Earlier this week Deputy Mayor Patricia Chase-Green had told the Stabroek Business that Banks was one of several companies that appeared to have frowned on the hike in vending rates put in place by Town Clerk Carol Sooba. She said the customary scores of smaller vendors who seize their ‘one off’ windfalls from the thousands of revelers that take to the streets may also be less evident this year.

Chase-Green made no secret of the fact that the fault for what might be the failure of small and micro businesses taking full commercial advantage of Mash this year would lie with the approach of gouging that Sooba has applied to the fixing of prices for trading on the Mash route.

It transpires, according to the Deputy Mayor, that the controversial Town Clerk has simply put before the Council a take-it-or-leave-it decision that trading rates on Mash Day will be considerably hiked and that big businesses as much as smaller ones will feel the heat.

Already, the Town Clerk’s hiking of the costs of trading spaces has priced the country’s biggest beverage manufacturer out of the market. Barring any last minute change of its decision or change in what the Deputy Mayor sees as a draconian and high-handed decision on the part of the Town Clerk, Banks DIH Ltd, unthinkably, may not set up its usually popular ‘cool down’ tents on the road this year. Chase-Green said that if the Town Clerk has her way, Banks would have had to pay upwards of $800,000 to operate its seven stalls on the Merriman Mall and elsewhere on the route on Mash Day.

Smaller vendors offering snack foods and bottled drinks will, the Deputy Mayor estimates, have to pay as much as $10,000, or even $15,000 for the spots on which they will trade on Mash Day.

The Deputy Mayor is unequivocal in her view that the move is likely to be seen by the vending community as an attempt to commercialise Mash in a manner that vulgarises the spirit of the event. “Which regular vendor is going to make the kind of money to put something in their pockets and still pay those rates,” Chase-Green asked rhetorically.

Up until now both the private sector and the Ministry of Culture have remained on the sidelines of what is seen as an extension of the ongoing feud between the council and the municipal civil service, headed by the Town Clerk. But the Deputy Mayor said her concern has to do with the fact that as Mash Day draws closer and the reality of the considerable hike in trading rates sinks in, it could give rise to considerable resentment. Indeed, she said, occurrences like the Town Clerk’s unilateral hike in trading rates could give rise to fresh protestations about ‘killing off Mash.’

The Deputy Mayor insisted that the imposition of what are loosely described as ‘commercial rates’ for trading spaces on Mash Day is, in effect, a bastardisation of the principle that informed the charging of fees in the first place. She said the whole idea behind trading charges had to do with the need to meet the costs associated with the post-Mash cleanup.
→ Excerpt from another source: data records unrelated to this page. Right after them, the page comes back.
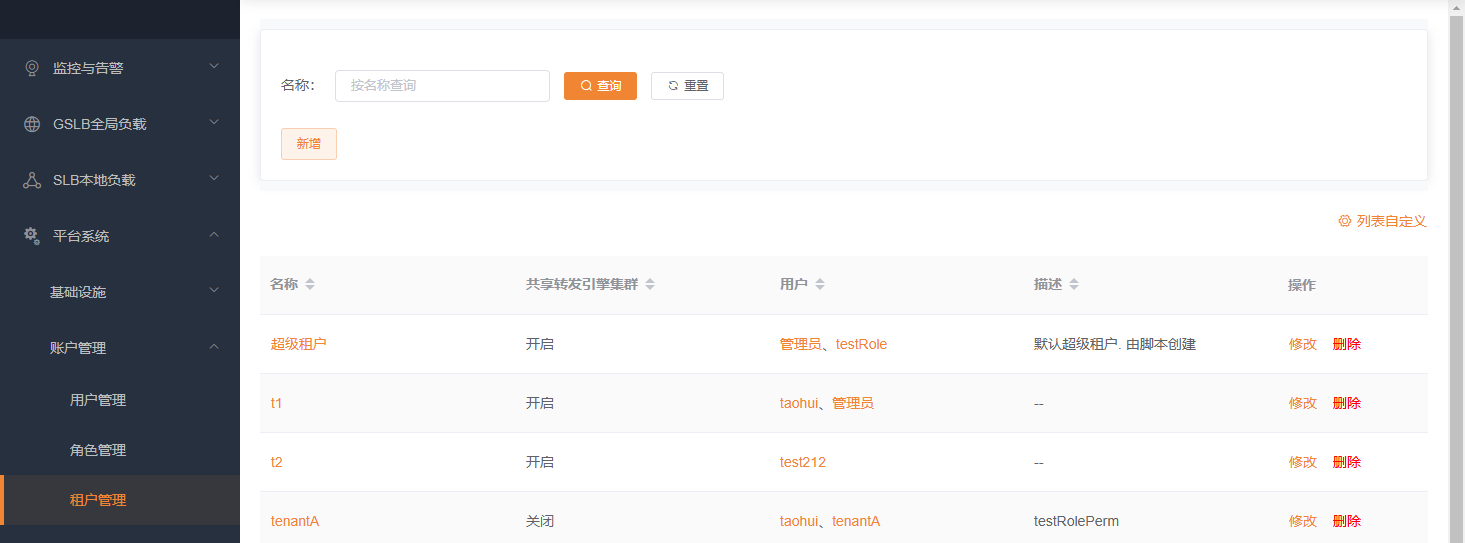Click the platform system gear icon
This screenshot has height=543, width=1465.
click(x=32, y=236)
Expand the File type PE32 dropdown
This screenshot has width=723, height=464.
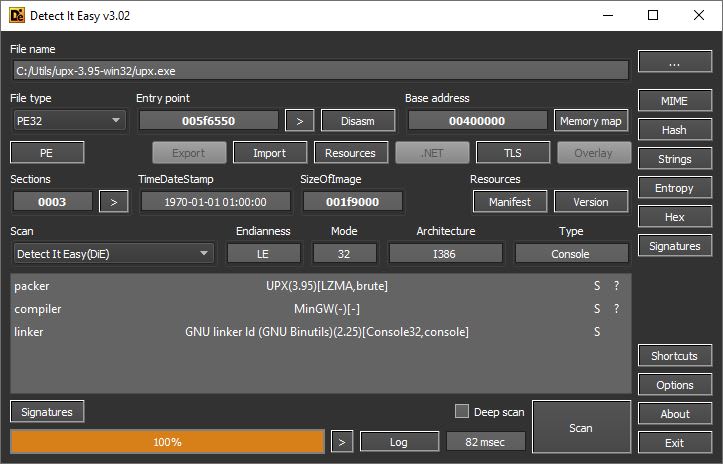(69, 121)
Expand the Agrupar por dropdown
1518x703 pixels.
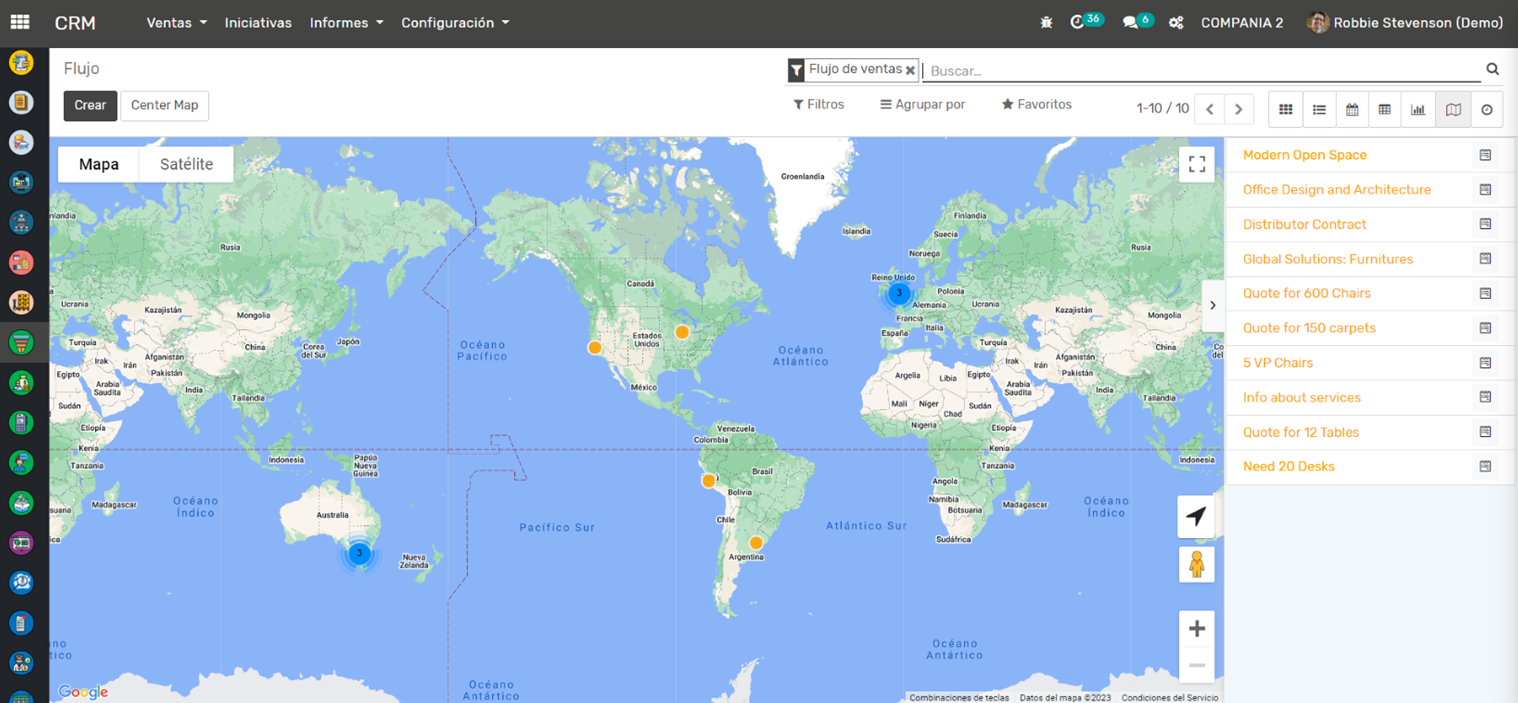click(x=922, y=104)
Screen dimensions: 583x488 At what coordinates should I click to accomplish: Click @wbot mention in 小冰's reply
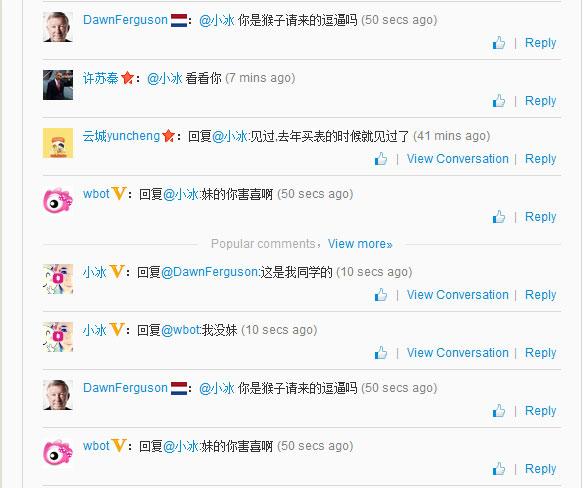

It is, of course, no secret that City Hall has long been hard-pressed to generate sufficient revenue to effectively discharge its obligations to the city though Chase-Green insisted that the financial challenges facing the municipality cannot be used as an excuse for seeking to make a business venture out of charging fees for vending on Mash Day. That, she said, is hardly consistent with “the spirit” of the celebrations. Still, she said, with the Town Clerk having told the council that the new rates were neither for debate nor discussion but were simply being tendered as a matter of information, there is a very real possibility that trading on the Mash route on February 23 may prove to be quite a costly exercise.